“You are what you eat.”
-Victor Lindlahr
If you think about the ultimate message of “Food, Inc.,” the Oscar nominated documentary from last year, you are likely to get extremely depressed. Apart from condemning the current diet of most Americans, the film presents a vivid picture of how our lives are increasingly controlled by the giant corporations that produce the means by which we live our lives.
And, since eating is undeniably one of those means, and by most accounts we aren’t eating well these days, those corporations are responsible for some decidedly bad karma. That view, espoused implicitly in the film by Michael Pollan (author of the best-selling books, “The Omnivore’s Dilemma” and “The Botany of Desire” and his current release, “Food Rules”), flows from an examination of the history of American agriculture and cattle ranching in the years since World War II.

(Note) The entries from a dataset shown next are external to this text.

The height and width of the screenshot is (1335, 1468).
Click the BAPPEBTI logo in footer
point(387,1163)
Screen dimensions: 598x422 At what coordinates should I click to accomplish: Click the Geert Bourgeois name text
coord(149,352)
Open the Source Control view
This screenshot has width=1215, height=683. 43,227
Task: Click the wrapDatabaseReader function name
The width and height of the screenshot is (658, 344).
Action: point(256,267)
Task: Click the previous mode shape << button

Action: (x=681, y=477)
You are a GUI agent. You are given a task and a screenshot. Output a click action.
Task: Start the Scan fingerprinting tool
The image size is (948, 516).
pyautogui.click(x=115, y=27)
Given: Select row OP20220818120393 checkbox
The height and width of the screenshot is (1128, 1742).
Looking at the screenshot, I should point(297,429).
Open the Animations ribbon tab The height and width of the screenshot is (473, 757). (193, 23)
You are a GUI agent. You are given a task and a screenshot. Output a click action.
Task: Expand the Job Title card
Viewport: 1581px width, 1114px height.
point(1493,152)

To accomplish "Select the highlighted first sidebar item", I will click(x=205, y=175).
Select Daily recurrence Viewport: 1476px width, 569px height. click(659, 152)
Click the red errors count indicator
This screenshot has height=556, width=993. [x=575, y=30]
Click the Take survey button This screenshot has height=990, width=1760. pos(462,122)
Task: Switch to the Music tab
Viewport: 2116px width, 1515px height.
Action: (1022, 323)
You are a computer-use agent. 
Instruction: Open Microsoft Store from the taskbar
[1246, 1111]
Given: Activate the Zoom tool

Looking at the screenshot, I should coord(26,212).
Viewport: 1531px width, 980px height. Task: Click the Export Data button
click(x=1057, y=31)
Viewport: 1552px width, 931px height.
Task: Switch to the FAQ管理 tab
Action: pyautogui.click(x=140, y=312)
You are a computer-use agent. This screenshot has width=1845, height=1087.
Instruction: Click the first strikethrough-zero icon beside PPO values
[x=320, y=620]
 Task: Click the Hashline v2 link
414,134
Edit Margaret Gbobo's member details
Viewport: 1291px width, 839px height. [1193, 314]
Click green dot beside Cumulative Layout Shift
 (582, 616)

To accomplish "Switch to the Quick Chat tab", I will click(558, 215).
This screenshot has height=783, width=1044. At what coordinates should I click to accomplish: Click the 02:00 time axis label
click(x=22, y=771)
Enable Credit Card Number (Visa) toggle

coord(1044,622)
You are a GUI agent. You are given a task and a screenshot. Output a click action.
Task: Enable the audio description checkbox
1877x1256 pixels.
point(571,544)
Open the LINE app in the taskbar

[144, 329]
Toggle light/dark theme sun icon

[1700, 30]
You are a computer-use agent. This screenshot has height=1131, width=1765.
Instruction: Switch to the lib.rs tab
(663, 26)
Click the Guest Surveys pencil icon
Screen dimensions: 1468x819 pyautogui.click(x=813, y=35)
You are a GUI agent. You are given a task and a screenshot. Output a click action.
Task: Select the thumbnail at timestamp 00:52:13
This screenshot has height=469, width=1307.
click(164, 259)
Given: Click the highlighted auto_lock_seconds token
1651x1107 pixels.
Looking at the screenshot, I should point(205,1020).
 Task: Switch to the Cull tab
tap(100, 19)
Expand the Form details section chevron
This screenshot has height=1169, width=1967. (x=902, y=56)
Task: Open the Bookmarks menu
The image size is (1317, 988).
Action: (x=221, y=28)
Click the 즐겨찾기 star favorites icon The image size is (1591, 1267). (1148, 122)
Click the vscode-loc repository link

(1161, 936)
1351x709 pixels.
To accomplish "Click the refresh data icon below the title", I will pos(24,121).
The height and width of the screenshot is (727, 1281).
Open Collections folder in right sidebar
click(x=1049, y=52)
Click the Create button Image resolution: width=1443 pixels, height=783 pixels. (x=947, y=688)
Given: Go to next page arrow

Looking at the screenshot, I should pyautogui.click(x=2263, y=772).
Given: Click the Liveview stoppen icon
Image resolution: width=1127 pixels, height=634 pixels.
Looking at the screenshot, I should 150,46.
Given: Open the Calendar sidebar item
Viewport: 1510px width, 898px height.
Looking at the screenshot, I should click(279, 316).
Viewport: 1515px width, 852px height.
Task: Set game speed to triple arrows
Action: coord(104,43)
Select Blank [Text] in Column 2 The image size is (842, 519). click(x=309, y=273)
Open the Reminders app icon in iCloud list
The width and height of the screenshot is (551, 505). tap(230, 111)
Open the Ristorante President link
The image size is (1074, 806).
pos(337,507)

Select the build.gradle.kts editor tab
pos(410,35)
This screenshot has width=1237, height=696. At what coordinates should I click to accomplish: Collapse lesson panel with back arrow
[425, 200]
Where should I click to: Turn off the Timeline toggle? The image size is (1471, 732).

Pollan presented his basic thesis on the positive and negative aspects of food production and consumption in a one-hour address to a sizeable gathering of law students, professors and administrators at the McGeorge School of Law in Sacramento last week. It was an absolutely riveting lecture.
Pollan begins his historical review by emphasizing the power of the sun and the process of photosynthesis that allows plants to grow while animals thrive. Photosynthesis occurs when carbon dioxide is converted through exposure to sunlight into organic compounds, to wit: food. It is nature’s/God’s great gift to all living things, and it requires nothing more than normal amounts of sunlight and breathing (something all living entities are wont to do on a fairly regular basis). Properly understood, this system is a no-waste, closed-nutrient cycle, naturally produced and naturally cleansed, if you will.
Until World War II, Pollan tells us, the United States used photosynthesis effectively to produce the foods its populace ate. The country had a sun-powered food system, as Pollan refers to it, whereby farmers grew plants and livestock ate the grass on which they roamed. It was, in essence, a self-sustaining system, with the sun providing the fuel to grow the flora that the fauna ate and with the excretions of the fauna providing the fertilizer to enhance the regeneration of more flora for more fauna to eat.
Indeed, apart from unfortunate periods of severe drought conditions in the heartland of America’s agriculture, this system had been working very well for centuries before the outbreak of the Second World War.
But with the end of that war, Pollan notes, three problems created an impetus for increased food production beyond what the normal sun-powered cycle would allow. Those problems were the severe hunger in many parts of the world resulting from the years of deprivation during the war, the need for utilization of the war-machinery factories that were now left without a purpose, and the sudden explosion of babies that swept the nation (resulting in the baby-boomer generation).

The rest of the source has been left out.